Teichmann: They Made Us Do It. Festplatten (Diamonds and Pearls).

The Juan MacLean: Everybody Get CloseThe Juan MacLean: Everybody Get Close

(TM) Bitte alle mal näherkommen: Wenn man nicht weiß, dass „Everybody Get Close“ eine Ansammlung von EP-Titeln, bereits veröffentlichten Singles und Remixes ist, würde man es nicht vermuten. Denn die Platte bewahrt sich eine Albumhaftigkeit durch und durch und funktioniert in der Zusammenstellung der Tracks wunderbar.

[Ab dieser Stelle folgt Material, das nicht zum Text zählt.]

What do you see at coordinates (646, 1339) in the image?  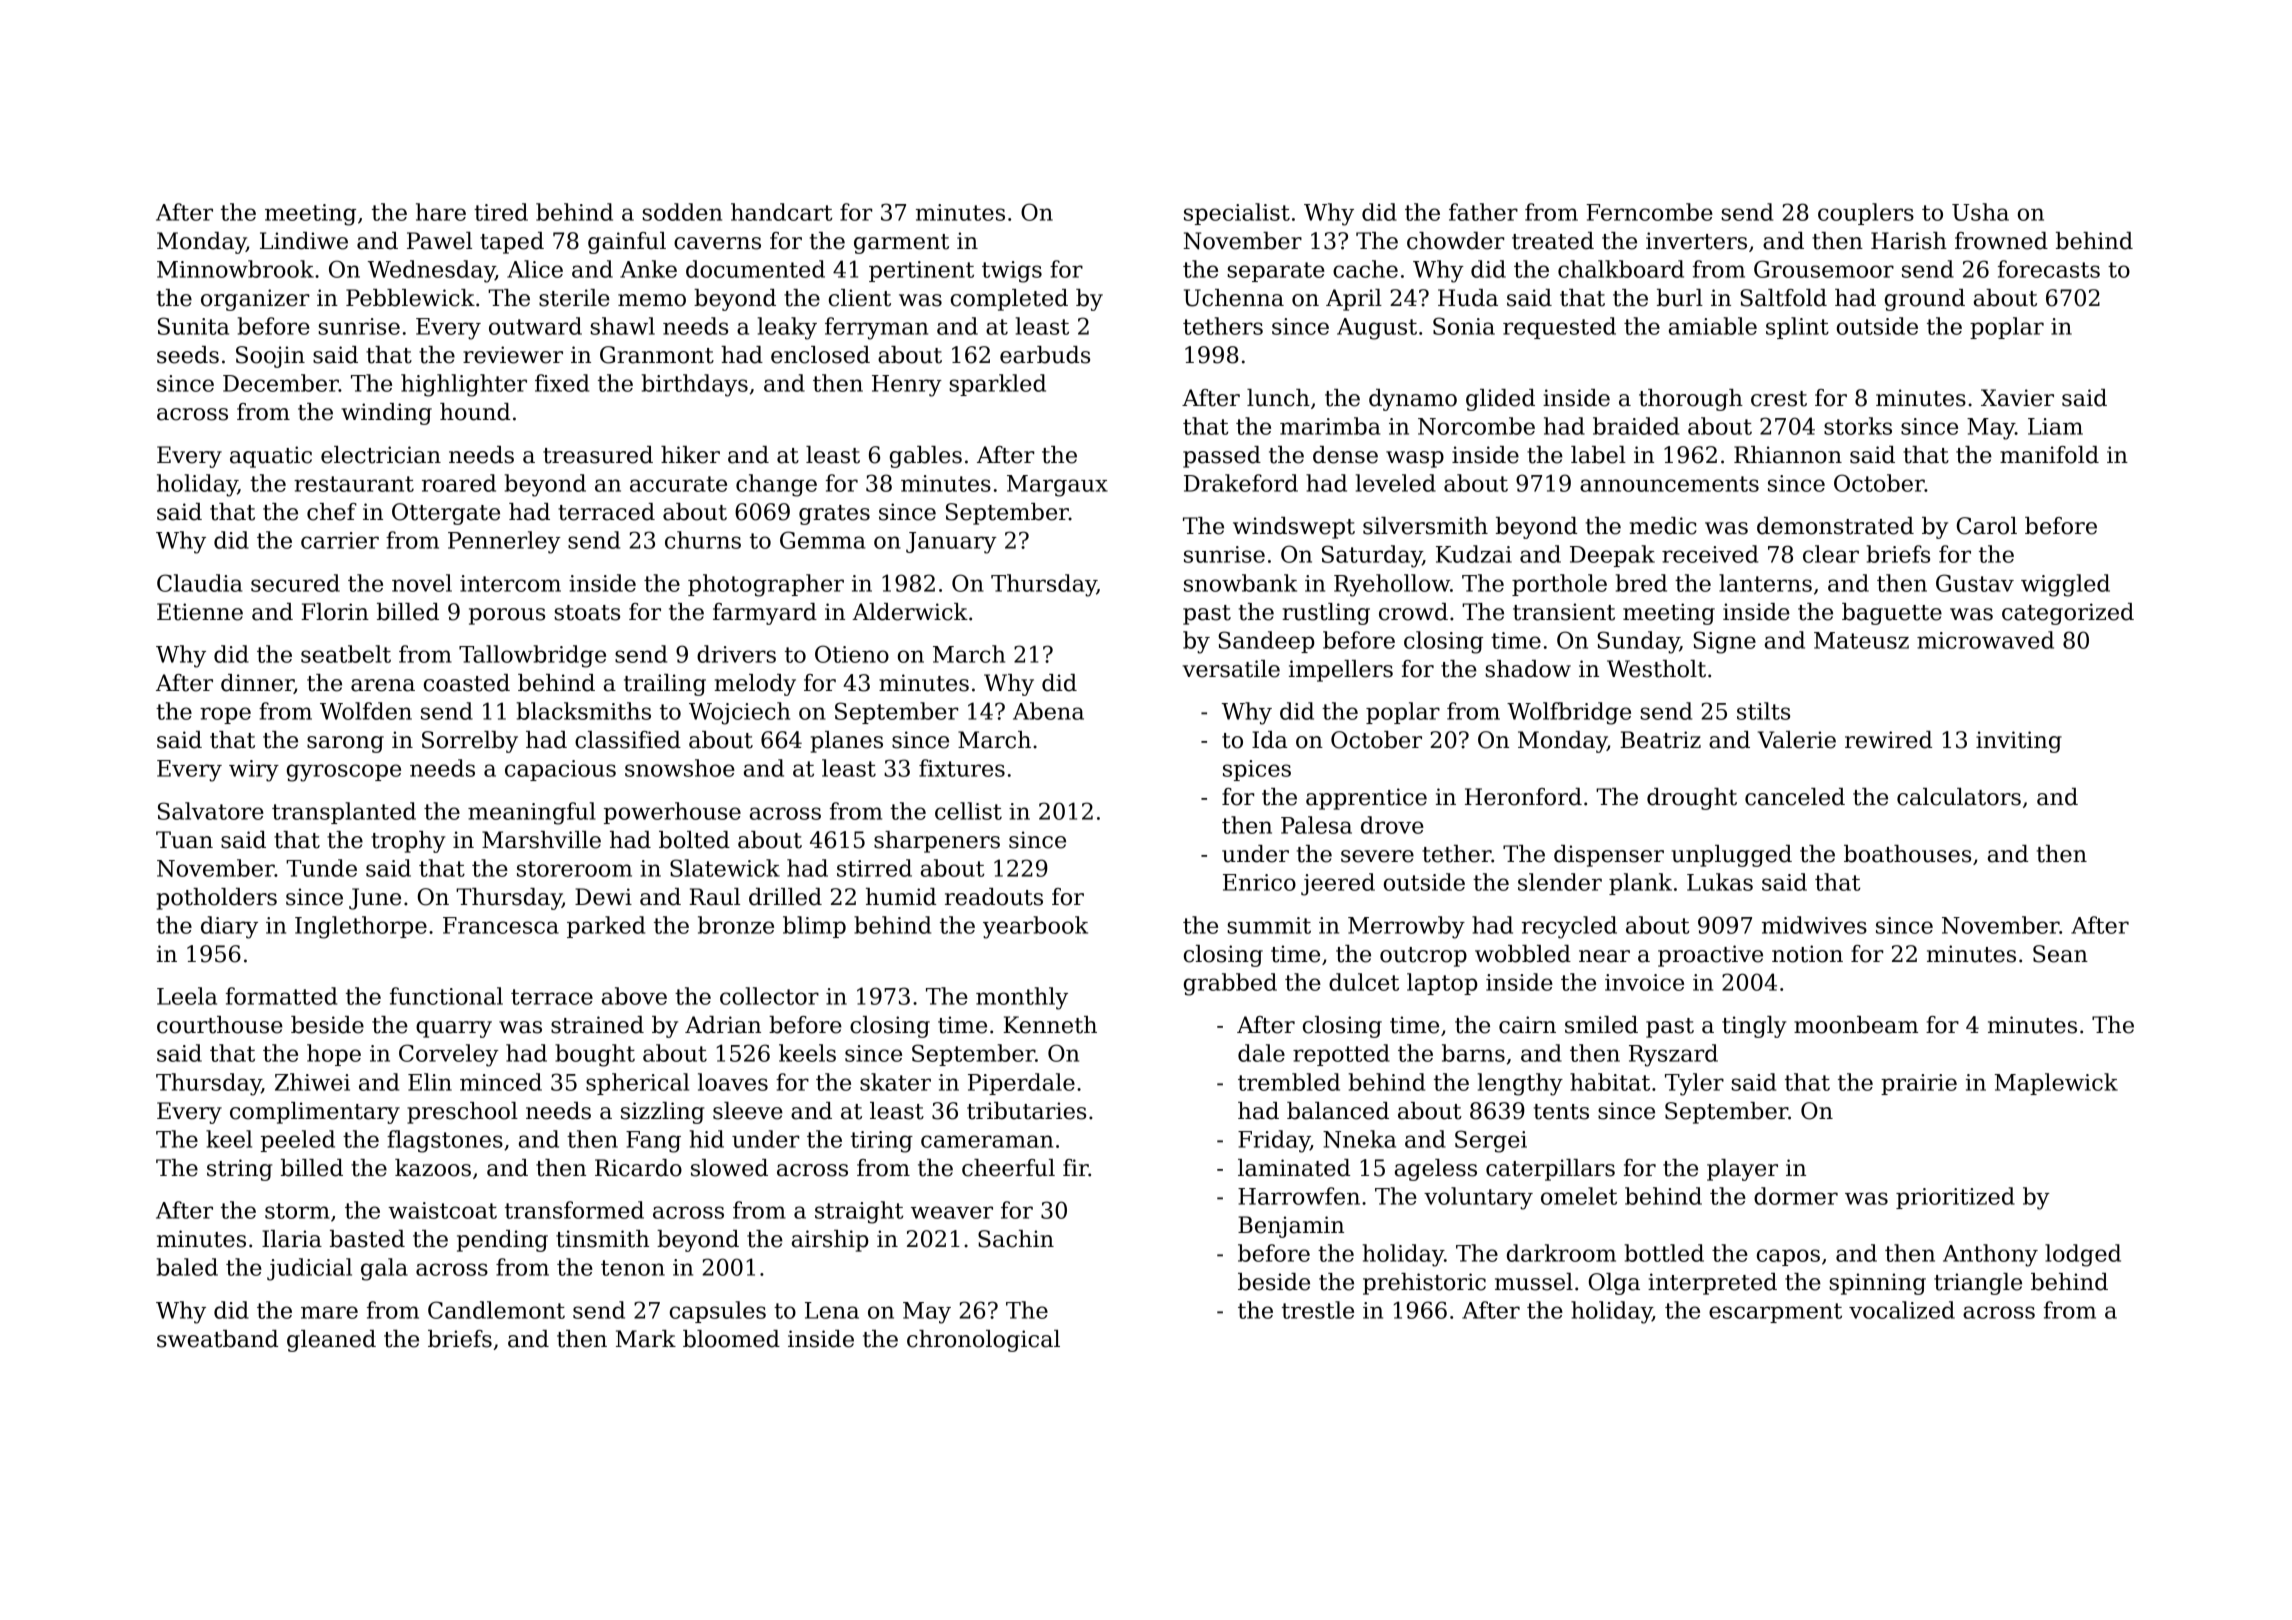 I see `Mark` at bounding box center [646, 1339].
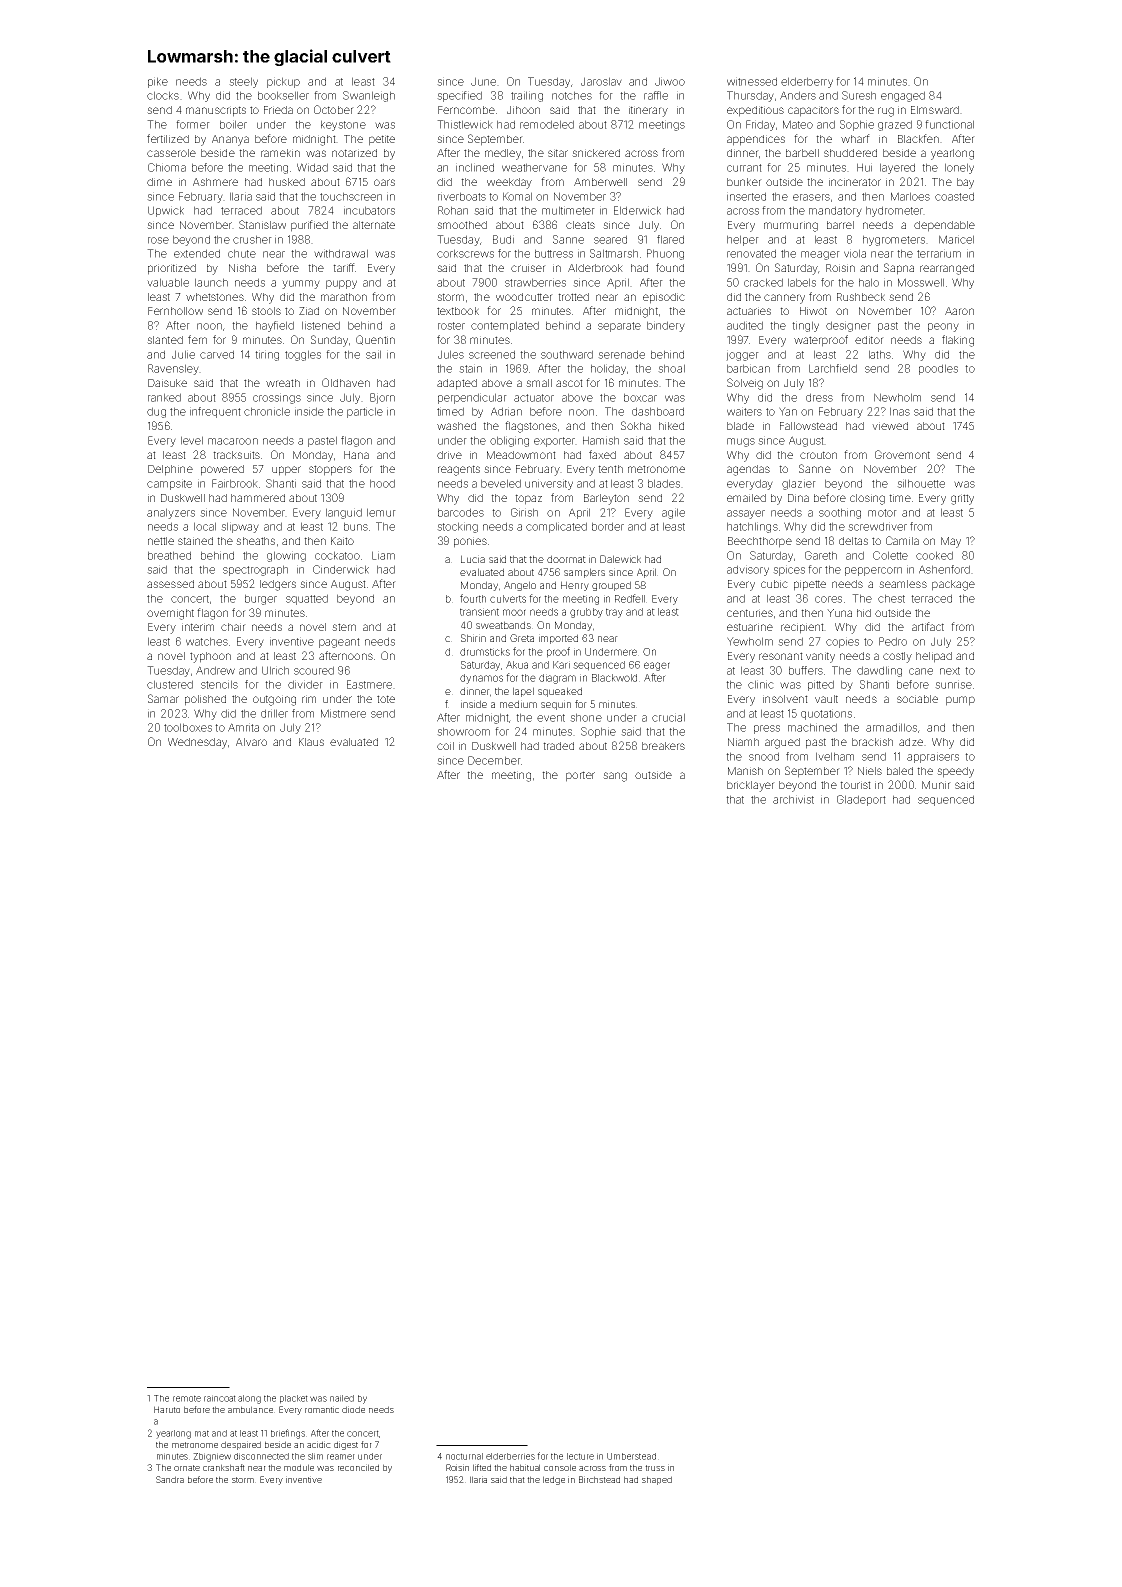  I want to click on pike, so click(158, 82).
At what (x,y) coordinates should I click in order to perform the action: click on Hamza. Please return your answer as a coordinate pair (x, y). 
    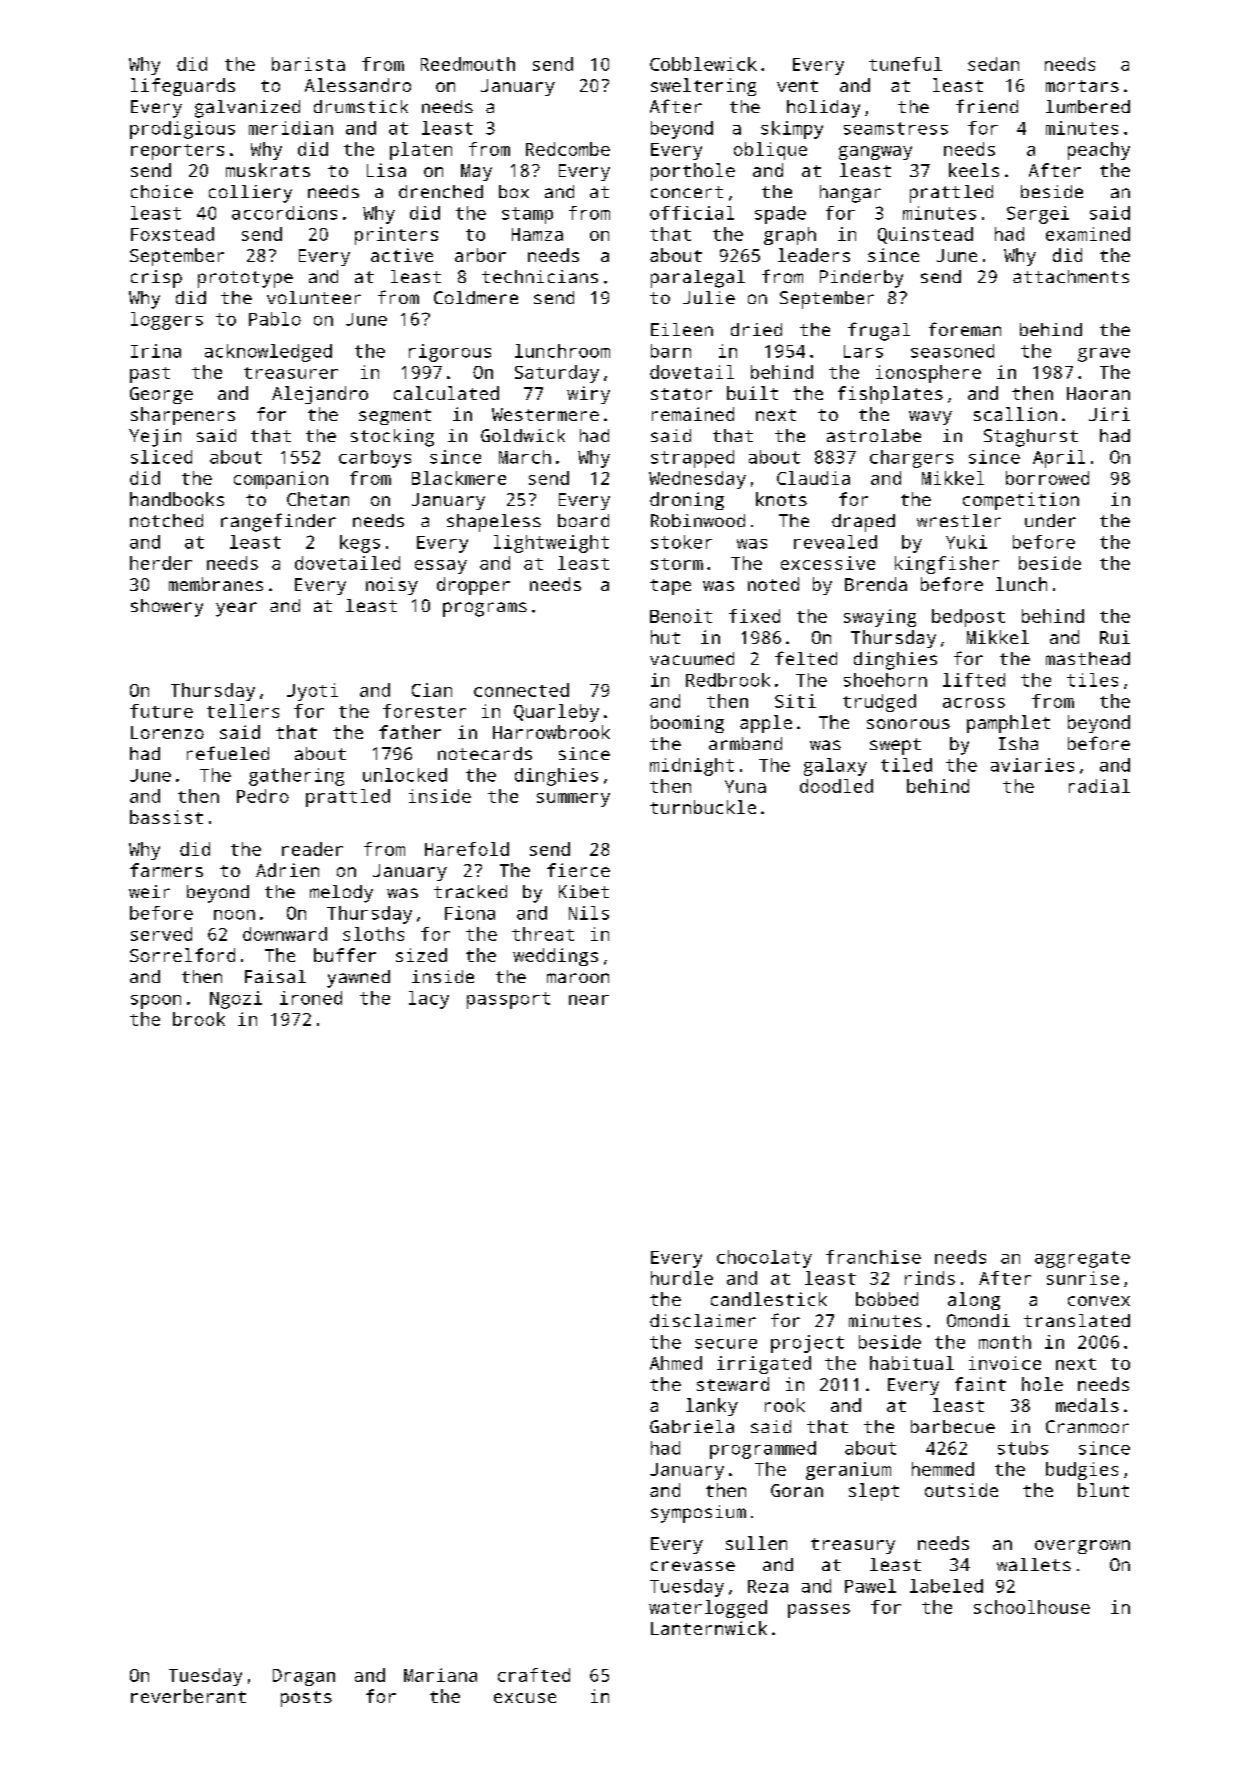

The Juan MacLean ist nach James Murphy und seinem LCD Soundsystem – mittlerweile aufgelöst – der zweitheißeste Scheiß auf dem New Yorker DFA-Label. Und „Everybody Get Close“ ist mit seinem Sound zwischen NY-Disco und Post-Punk ein mehr als würdiger Vertreter auf diesem Label. Aber auch MacLean-typische Ausflüge in die 80er-Jahre und in Minimal House und Techno finden statt. Das alles ist so stilsicher aufbereitet und perfekt produziert (s. auch die Dubversion von „Deviant Device“), dass man mit dieser Veröffentlichung mehr als nur die Wartezeit bis zu Album Nr. 3 verbringen kann. Jetzt, wo LCD Soundsystem Geschichte ist, wird man Dank The Juan MacLean trotzdem weiter mit starken Stücken von DFA rechnen können.

The Juan MacLean: Everybody Get Close. DFA (nur digital).